== Exercise prompt ==
When you find the line with "Collapse the Z up Normal node header arrow" among the records below, reproduce it and each line after it exactly, ending with the line with "Image resolution: width=996".

== Saved data entries ==
+ + +

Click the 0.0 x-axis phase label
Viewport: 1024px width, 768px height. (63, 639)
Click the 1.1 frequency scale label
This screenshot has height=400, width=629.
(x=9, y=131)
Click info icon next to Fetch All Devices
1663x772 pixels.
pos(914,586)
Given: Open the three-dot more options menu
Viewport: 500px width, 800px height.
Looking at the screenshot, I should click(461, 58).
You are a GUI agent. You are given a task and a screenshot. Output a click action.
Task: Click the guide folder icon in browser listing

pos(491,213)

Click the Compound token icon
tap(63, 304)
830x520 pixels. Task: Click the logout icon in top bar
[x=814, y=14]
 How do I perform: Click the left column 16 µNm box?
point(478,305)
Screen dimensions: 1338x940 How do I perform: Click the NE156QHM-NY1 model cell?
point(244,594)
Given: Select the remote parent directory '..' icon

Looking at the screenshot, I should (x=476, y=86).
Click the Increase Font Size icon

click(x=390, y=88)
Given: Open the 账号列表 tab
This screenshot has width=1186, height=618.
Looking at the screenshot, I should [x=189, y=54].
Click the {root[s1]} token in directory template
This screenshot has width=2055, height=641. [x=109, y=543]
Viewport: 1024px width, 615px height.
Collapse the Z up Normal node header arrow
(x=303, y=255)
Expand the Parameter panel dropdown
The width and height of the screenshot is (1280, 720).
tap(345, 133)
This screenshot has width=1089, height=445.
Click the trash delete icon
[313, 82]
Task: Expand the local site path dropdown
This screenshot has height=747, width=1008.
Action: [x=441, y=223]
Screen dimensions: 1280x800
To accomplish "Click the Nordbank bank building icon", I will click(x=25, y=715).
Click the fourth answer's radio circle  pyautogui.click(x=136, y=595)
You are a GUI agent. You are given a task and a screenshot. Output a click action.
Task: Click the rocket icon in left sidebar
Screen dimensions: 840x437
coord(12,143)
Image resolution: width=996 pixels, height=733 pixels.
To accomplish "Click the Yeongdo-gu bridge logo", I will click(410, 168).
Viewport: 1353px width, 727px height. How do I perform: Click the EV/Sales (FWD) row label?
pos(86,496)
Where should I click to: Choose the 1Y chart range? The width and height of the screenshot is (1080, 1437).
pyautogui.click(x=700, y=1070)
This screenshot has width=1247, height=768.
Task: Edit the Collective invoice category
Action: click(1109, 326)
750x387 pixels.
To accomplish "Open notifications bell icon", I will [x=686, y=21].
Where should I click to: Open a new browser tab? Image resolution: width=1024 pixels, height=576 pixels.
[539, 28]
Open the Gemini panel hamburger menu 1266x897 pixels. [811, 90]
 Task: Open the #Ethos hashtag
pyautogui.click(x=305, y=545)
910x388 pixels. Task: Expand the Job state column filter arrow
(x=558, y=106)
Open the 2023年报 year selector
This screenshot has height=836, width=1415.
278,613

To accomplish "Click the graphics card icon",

+ + +

== Expected answer ==
Collapse the Z up Normal node header arrow
(x=303, y=255)
Expand the Parameter panel dropdown
The width and height of the screenshot is (1280, 720).
tap(345, 133)
This screenshot has width=1089, height=445.
Click the trash delete icon
[313, 82]
Task: Expand the local site path dropdown
This screenshot has height=747, width=1008.
Action: [x=441, y=223]
Screen dimensions: 1280x800
To accomplish "Click the Nordbank bank building icon", I will click(x=25, y=715).
Click the fourth answer's radio circle  pyautogui.click(x=136, y=595)
You are a GUI agent. You are given a task and a screenshot. Output a click action.
Task: Click the rocket icon in left sidebar
Screen dimensions: 840x437
coord(12,143)
Image resolution: width=996 pixels, height=733 pixels.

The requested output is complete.